Given data:
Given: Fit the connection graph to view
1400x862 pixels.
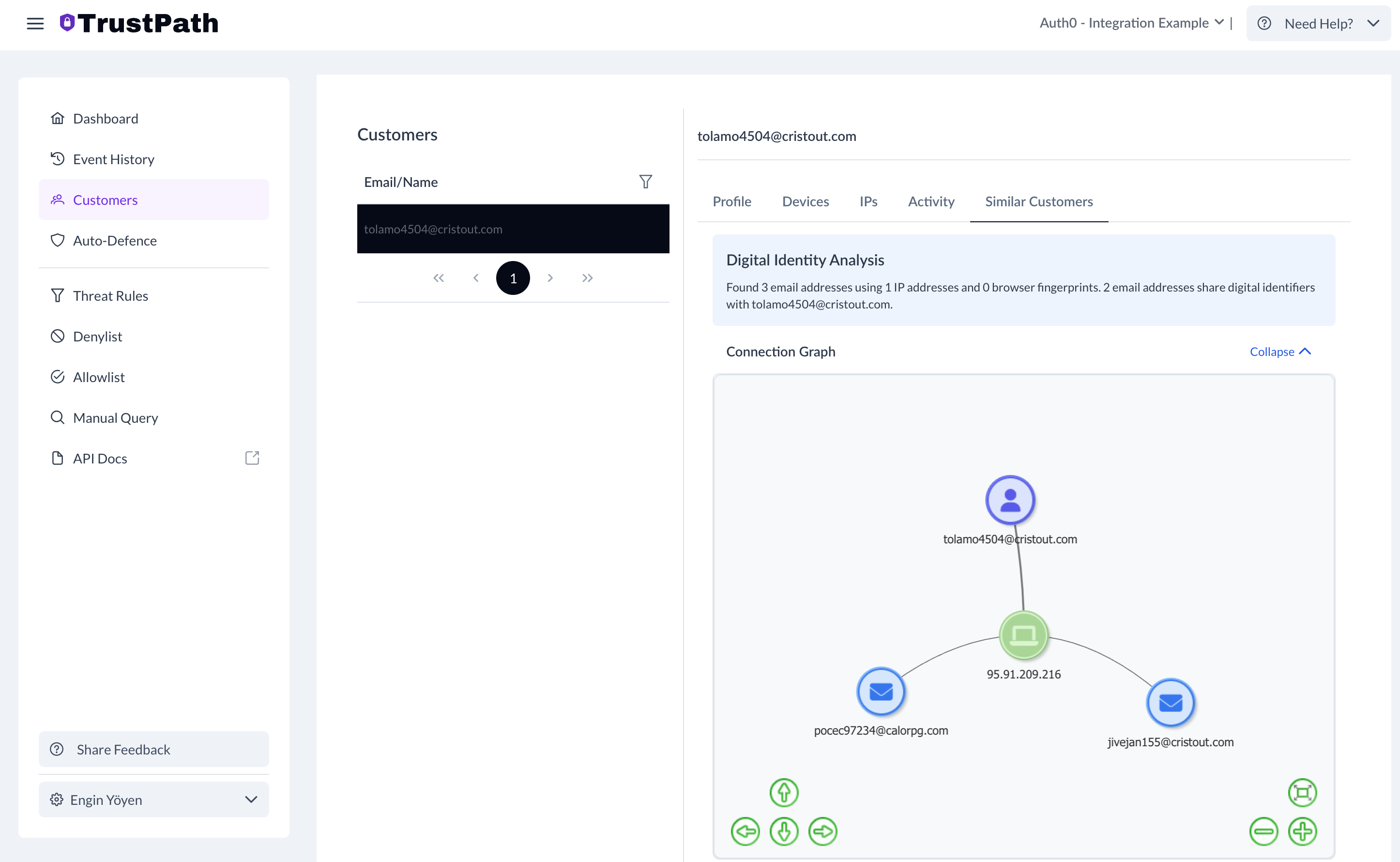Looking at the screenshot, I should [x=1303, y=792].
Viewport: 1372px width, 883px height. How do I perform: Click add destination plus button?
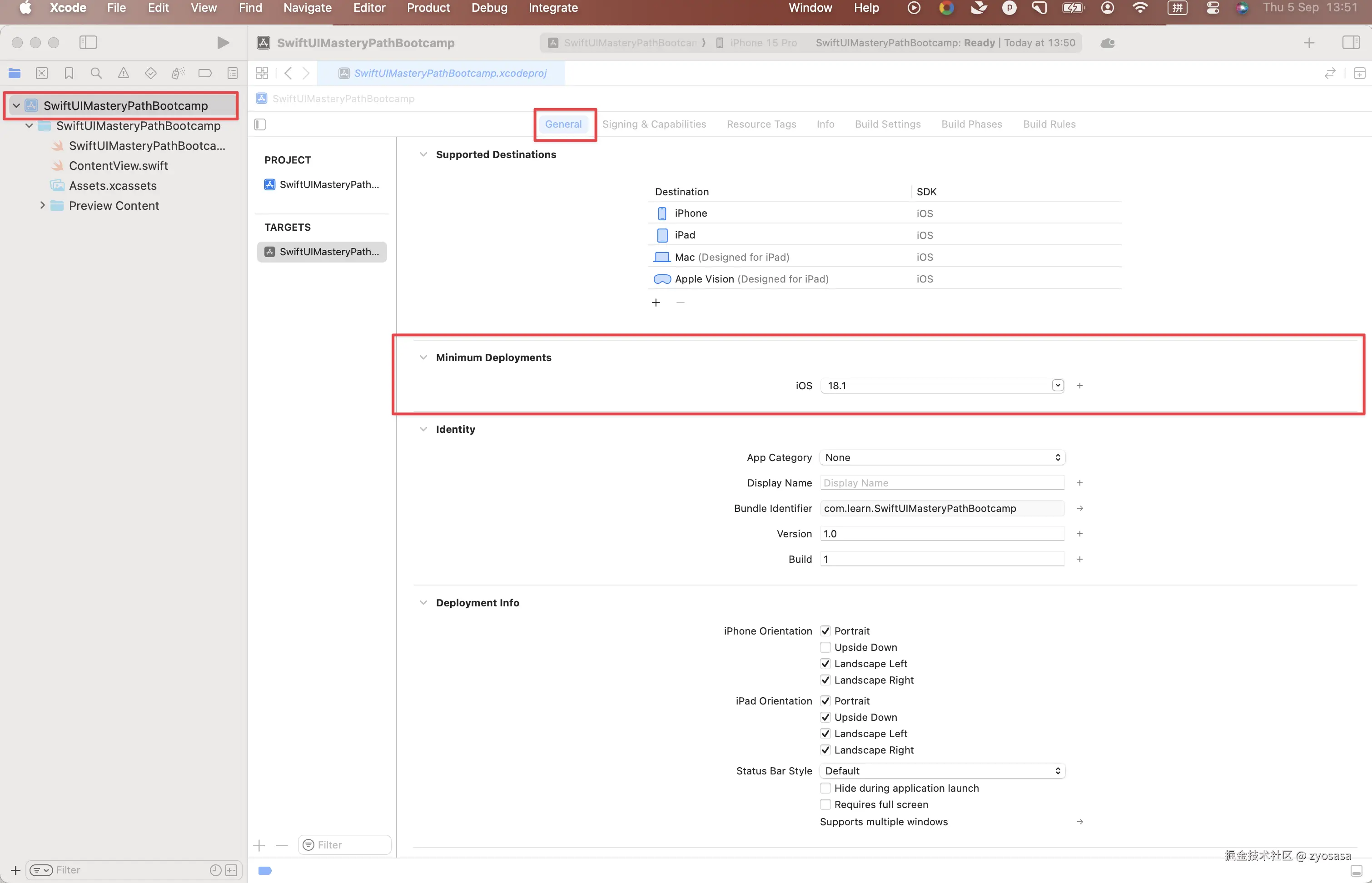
---
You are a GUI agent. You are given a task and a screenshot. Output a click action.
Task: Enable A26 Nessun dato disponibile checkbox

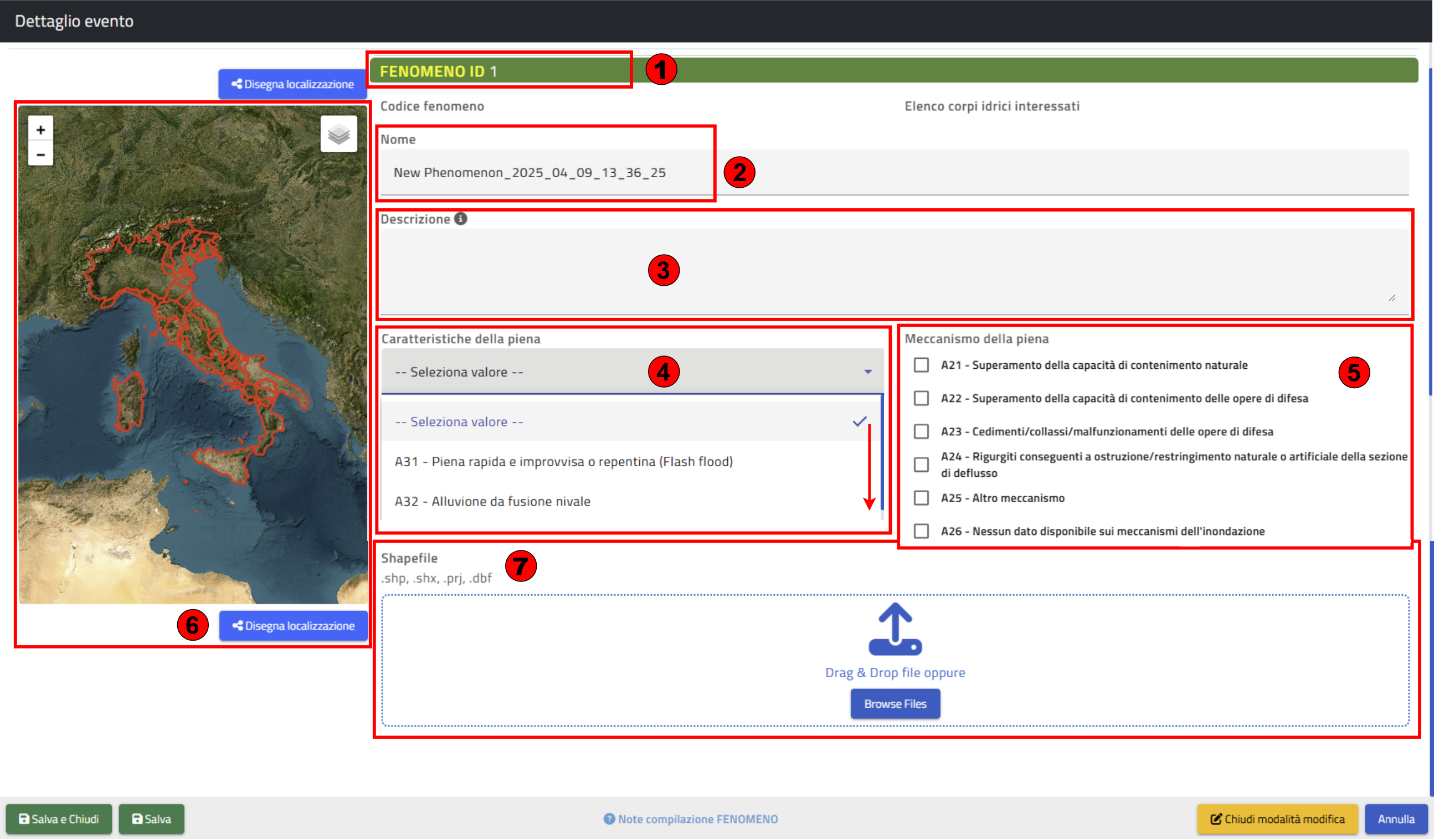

Work instructions: Each line between the one holding "Given: Fit the connection graph to view" and the one holding "Viewport: 1372px width, 883px", inclusive, should be copied exactly as it appears above, and pictures should be omitted.

Output for this task:
Given: Fit the connection graph to view
1400x862 pixels.
Looking at the screenshot, I should [x=1303, y=792].
Viewport: 1372px width, 883px height. How do I perform: Click add destination plus button?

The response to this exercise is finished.